REQUIRED WORK →
The whole listing needs to be returned exactly as it appears.

Content starts

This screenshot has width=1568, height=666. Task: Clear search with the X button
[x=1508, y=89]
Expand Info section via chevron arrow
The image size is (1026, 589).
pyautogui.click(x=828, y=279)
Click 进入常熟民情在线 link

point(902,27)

Content ends

WRITTEN RESPONSE →
This screenshot has width=1568, height=666. Task: Clear search with the X button
[x=1508, y=89]
Expand Info section via chevron arrow
The image size is (1026, 589).
pyautogui.click(x=828, y=279)
Click 进入常熟民情在线 link

point(902,27)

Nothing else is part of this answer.